Mr. Wrong
Mr. Wrong

Reputation: 510

package com.fasterxml.jackson.annotation is not visible

When I compile my Spring Boot application in Java 9, it fails after a couple of messages such as this one:

package com.fasterxml.jackson.annotation is not visible
    (package com.fasterxml.jackson.annotation is declared in the unnamed module, but module com.fasterxml.jackson.annotation does not read it)

Can someone tell me what is going on here? As I understand it, any pre-Java 9 code not in a Java-9 module will be part of the unnamed module where anything is exposed.

I'm using this as an annotation like this in my module:

@JsonIgnore
public Week getNextWeek()
{
    Calendar instance = this.getFirstDay();
    instance.set(Calendar.WEEK_OF_YEAR, this.week + 1);
    return new Week(instance);
}

So if this is the case with the com.fasterxml.jackson.annotation package, why is the error referring to a module with that name, and why is it a problem that it does not read it?

Upvotes: 5

Views: 8000

Answers (1)

Jaims
Jaims

Reputation: 1575

Quoting from the JigSaw Spec:

The unnamed module exports all of its packages. This enables flexible migration, as we shall see below. It does not, however, mean that code in a named module can access types in the unnamed module. A named module cannot, in fact, even declare a dependence upon the unnamed module.
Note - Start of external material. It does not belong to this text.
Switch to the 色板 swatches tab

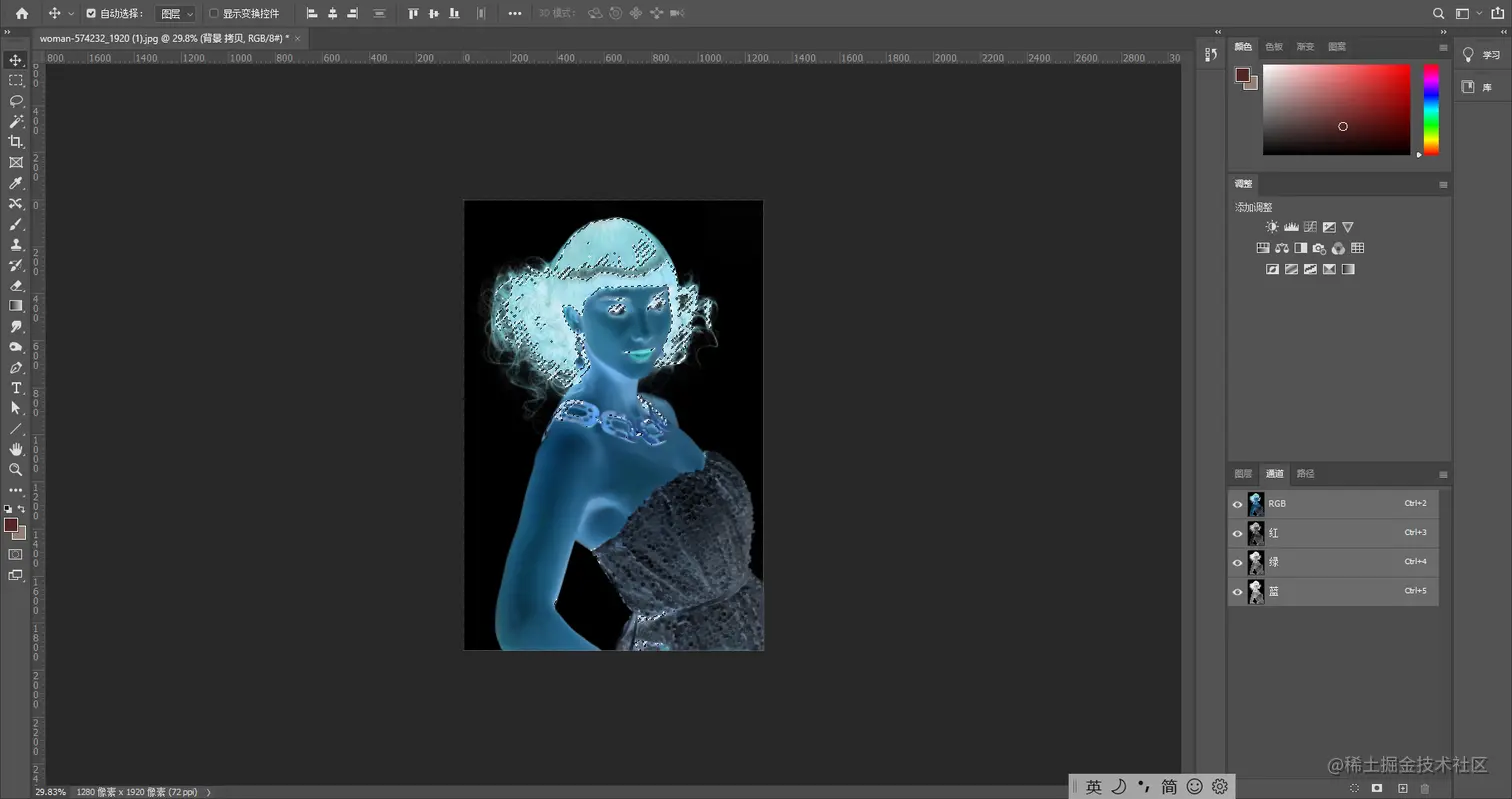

What you're looking for are Automatic Modules. In automatic modules, a jar can be placed on the module path and will automatically derive the module name from the jar itself. In case you're using Maven, that should be the artifactId.

As such, if you are using jackson-annotations in maven as following:

<dependency>
    <groupId>com.fasterxml.jackson.core</groupId>
    <artifactId>jackson-annotations</artifactId>
    <version>2.0.0</version>
</dependency>

You'd still require to define it inside your module-info.java:

module example {
    requires jackson.annotations;
}

After that, you're free to use the annotations within your module.